Two research questions were investigated in the simulation study. First, how well can the parameters of the sp-CDM be recovered with the proposed estimation algorithms? And second, how does the fit of the sp-CDM compare with those of constrained and simplified models across different data generation assumptions. Due to time and space constraints, we focus on the identity sp-CDM and its two special cases, namely, the pG-DINA and ${f}$ A-M, in this study. The details of the design are summarized in Table 3. The levels for the manipulated factors followed previous studies (e.g., de la Torre et al., 2021). In particular, the levels of item quality, defined as a function of the guessing and slip parameters, were computed as $p_0$ and ( $1-p_1$ ). Specifically, items with ( $p_0$ , $1-p_1$ ) $\in U(.05,\ .15)$ , $U(.10,\ .20)$ , and $U(.15,\ .30)$ were classified as high, moderate, and low-quality items, respectively. To this end, the generating values for the intercept parameters were set to be .05, .10, and .15 under the three types of quality items. For the main effect parameters, the mean of the generating values are .16, .15, and .13, respectively, and for the interaction effect parameters, they are .1, .08, and .07, respectively. Attribute patterns were generated from a uniform distribution where all possible attribute patterns were equally likely. The Q-matrix for $K=3$ and $K=5$ with 26 items is shown in Tables 4 and B.1, respectively, and the Q-matrix with 52 items is duplicate of respective Q-matrices. The Q-matrix in the simulation study was specified to satisfy the sufficient conditions similar to Theorem 4 in Fang et al. (2019). The GDINA package (Ma & de la Torre, 2019) and a customized program were used to generate the data and estimate the models. The monotonic constraints were imposed when estimating the models. A total of 168 conditions were examined, and each condition was replicated 100 times.

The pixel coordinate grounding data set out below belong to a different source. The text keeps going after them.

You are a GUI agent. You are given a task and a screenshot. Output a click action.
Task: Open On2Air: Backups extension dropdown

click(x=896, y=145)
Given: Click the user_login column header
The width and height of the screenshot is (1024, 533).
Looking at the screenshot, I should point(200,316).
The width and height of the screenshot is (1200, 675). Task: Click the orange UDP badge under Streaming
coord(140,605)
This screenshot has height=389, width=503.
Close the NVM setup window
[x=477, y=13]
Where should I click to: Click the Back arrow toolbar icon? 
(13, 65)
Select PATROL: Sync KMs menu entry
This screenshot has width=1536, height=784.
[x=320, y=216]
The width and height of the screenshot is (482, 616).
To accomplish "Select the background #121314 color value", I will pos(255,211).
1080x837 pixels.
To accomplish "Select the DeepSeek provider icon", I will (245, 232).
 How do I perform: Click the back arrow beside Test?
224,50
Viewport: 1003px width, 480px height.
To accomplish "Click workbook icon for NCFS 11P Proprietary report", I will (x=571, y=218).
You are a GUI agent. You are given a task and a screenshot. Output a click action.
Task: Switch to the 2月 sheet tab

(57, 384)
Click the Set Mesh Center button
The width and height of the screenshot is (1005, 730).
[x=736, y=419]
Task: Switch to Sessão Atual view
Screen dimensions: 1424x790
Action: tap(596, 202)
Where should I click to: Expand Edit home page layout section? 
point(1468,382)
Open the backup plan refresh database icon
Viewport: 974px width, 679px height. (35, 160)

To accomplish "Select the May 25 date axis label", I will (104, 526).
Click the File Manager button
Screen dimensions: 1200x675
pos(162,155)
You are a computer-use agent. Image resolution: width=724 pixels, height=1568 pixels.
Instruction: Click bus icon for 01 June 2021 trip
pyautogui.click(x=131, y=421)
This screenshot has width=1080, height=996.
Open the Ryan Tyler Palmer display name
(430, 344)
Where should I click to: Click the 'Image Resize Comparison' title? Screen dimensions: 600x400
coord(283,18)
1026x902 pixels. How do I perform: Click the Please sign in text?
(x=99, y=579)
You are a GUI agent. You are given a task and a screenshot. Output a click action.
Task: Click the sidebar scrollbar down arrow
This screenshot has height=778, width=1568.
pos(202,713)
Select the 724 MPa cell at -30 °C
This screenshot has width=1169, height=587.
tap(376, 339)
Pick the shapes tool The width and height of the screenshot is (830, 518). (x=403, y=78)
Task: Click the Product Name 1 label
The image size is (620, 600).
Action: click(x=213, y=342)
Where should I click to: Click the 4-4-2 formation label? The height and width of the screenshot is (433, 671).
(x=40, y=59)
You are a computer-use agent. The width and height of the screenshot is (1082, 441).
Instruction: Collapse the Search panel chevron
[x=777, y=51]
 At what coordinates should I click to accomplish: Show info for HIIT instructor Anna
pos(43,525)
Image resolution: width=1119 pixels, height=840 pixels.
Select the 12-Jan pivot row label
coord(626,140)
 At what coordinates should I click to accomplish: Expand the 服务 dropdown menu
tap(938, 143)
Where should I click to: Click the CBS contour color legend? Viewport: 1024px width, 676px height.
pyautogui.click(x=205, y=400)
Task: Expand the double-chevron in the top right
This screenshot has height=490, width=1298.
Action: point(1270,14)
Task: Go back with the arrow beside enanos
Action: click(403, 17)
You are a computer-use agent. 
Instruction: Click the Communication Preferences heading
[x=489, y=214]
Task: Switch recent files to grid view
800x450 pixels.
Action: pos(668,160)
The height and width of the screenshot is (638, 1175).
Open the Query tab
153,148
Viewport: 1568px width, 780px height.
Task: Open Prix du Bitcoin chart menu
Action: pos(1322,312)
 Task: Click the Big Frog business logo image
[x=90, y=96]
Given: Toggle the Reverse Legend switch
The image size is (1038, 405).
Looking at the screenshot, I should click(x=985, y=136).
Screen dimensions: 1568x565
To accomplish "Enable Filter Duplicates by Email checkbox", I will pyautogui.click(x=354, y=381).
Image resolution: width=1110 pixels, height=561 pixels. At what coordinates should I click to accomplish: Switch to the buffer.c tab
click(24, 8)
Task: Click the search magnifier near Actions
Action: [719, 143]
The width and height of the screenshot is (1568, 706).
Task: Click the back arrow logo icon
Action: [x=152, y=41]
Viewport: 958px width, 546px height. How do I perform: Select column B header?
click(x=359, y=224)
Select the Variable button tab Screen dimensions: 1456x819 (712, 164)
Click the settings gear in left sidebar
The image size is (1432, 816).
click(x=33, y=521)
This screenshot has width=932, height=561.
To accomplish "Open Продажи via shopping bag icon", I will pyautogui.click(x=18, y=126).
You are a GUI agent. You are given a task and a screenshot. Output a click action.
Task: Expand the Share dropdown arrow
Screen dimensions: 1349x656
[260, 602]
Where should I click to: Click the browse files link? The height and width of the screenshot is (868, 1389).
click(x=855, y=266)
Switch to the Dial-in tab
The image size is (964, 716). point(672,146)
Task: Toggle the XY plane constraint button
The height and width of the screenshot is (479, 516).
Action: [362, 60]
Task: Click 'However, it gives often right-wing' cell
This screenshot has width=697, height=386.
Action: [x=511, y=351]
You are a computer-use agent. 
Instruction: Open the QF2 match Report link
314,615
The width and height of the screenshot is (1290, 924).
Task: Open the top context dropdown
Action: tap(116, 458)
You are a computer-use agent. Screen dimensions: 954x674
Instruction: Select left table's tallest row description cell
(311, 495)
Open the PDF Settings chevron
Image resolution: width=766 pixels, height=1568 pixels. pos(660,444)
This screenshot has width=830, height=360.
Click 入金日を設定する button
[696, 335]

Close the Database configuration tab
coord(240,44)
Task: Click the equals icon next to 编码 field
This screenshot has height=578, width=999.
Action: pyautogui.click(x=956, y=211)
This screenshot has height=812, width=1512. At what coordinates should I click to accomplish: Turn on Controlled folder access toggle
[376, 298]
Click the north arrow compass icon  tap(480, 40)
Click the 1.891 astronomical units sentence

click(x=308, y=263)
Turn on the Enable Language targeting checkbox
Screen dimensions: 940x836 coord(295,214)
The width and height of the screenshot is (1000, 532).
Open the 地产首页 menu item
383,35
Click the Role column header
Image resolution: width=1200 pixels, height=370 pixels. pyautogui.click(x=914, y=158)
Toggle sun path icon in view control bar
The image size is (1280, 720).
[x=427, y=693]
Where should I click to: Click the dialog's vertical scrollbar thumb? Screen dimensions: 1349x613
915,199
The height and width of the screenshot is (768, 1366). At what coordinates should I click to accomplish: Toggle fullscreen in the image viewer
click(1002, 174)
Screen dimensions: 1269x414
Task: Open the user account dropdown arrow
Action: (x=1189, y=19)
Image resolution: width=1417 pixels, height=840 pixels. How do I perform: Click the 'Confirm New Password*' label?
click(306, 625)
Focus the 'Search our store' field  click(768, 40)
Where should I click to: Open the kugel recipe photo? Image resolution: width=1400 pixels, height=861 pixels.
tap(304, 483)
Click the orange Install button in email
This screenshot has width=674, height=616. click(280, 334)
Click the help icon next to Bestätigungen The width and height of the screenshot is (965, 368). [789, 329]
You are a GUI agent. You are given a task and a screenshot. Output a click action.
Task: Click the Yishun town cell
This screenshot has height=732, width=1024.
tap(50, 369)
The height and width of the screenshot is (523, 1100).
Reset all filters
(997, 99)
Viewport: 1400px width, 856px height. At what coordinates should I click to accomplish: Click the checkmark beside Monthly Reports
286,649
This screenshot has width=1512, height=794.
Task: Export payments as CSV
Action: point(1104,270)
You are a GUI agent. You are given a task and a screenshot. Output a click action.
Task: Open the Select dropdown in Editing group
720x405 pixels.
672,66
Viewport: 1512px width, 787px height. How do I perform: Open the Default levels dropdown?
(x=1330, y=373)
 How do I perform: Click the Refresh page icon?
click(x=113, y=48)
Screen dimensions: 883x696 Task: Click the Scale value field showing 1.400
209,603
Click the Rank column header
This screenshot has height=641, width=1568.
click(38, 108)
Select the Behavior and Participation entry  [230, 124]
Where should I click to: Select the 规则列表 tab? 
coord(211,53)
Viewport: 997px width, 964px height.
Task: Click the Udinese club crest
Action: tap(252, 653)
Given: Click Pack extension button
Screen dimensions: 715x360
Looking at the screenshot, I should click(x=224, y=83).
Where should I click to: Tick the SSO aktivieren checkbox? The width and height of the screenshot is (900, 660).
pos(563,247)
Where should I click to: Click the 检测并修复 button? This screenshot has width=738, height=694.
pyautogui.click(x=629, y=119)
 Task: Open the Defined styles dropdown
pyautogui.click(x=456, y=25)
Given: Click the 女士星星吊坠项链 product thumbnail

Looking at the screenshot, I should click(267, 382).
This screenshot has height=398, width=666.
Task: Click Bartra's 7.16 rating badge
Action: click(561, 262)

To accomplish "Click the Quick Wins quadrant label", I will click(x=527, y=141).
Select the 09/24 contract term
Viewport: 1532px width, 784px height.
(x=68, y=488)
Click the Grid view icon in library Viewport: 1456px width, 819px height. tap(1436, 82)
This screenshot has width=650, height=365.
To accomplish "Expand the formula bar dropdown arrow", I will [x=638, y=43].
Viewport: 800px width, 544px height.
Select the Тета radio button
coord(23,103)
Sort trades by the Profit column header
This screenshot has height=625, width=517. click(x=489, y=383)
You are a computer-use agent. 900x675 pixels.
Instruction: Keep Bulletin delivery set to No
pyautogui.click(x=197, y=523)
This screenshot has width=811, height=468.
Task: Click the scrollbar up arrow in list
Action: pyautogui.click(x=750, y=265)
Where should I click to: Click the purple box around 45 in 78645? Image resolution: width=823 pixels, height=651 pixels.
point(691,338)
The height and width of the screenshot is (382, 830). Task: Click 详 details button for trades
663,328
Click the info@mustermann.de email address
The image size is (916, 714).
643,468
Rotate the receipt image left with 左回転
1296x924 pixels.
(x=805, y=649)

Table 3 Summary of the simulation design

Note: sp-CDM: saturated polytomous cognitive diagnosis models; pG-DINA: generalized deterministic input, noisy “and” gate model for polytomous attributes with the specific attribute level mastery (SALM) assumption; fA-M: fully additive model for polytomous attributes.

Table 4 Q-matrix for conditions of three attributes in simulation study

To answer the research questions, the simulation study was carried out in three steps. Step 1 was designed to answer the first research question. In this step, data under different conditions were generated following the sp-CDM (i.e., Equation (1)) and fitted with the true model (i.e., the sp-CDM). Steps 2 and 3 were designed to answer the second research question. In the second step, the pG-DINA model and ${f}$ A-M were also fitted to the generated data in step 1 to investigate the consequences of fitting reduced models when neither the SALM nor the additive assumption holds. In step 3, two sets of data were generated following the pG-DINA model and ${f}$ A-M, and fitted with sp-CDM, as well as their respective true model to investigate the consequences of fitting an unnecessarily complicated model (i.e., the sp-CDM) when the SALM or the additive assumption holds. For the sake of discussion, step 1 is referred to as the parameter recovery study, whereas steps 2 and 3 as the comparison study.

Evaluation criteria

The dependent variables in the parameter recovery study were the bias and root mean square error (RMSE) of the estimated success probabilities of the reduced attribute patterns in item j (denoted as $\hat {P}_j(\boldsymbol {\alpha }^*_l)$ ), and were defined as

(20) $$ \begin{align} \text{Bias}\Big(\hat{P}_j(\boldsymbol{\alpha}^*_l) \Big)= \sum_{j=1}^{J} \sum_{l=1}^{L^*_j} \Big[ \bar {\hat{P}}_j(\boldsymbol{\alpha}^*_l) - P_j(\boldsymbol{\alpha}^*_l) \Big] / \sum_{j=1}^J L^*_j, \end{align} $$

and

(21) $$ \begin{align} \text{RMSE}\Big(\hat{P}_j(\boldsymbol{\alpha}^*_l) \Big)=\,\sqrt[]{\sum_{j=1}^{J} \sum_{l=1}^{L^*_j}\sum_{r=1}^{R}\Big[ \hat{P}^{(r)}_j(\boldsymbol{\alpha}^*_l) - P_j(\boldsymbol{\alpha}^*_l) \Big]^2/ \Big[R \times \sum_{j=1}^J L^*_j \Big] }, \end{align} $$

respectively, where $P_j(\boldsymbol {\alpha }^*_l)$ is the generating probability of $\boldsymbol {\alpha }^*_l$ in item j, $\hat {P}^{(r)}_j(\boldsymbol {\alpha }^*_l)$ is the estimate of $\hat {P}_j(\boldsymbol {\alpha }^*_l)$ in the rth replication, $\bar {\hat {P}}_j(\boldsymbol {\alpha }^*_l)$ is the mean of $\hat {P}_j(\boldsymbol {\alpha }^*_l)$ across R replications, and $L^*_j$ is the number of attribute patterns in item j.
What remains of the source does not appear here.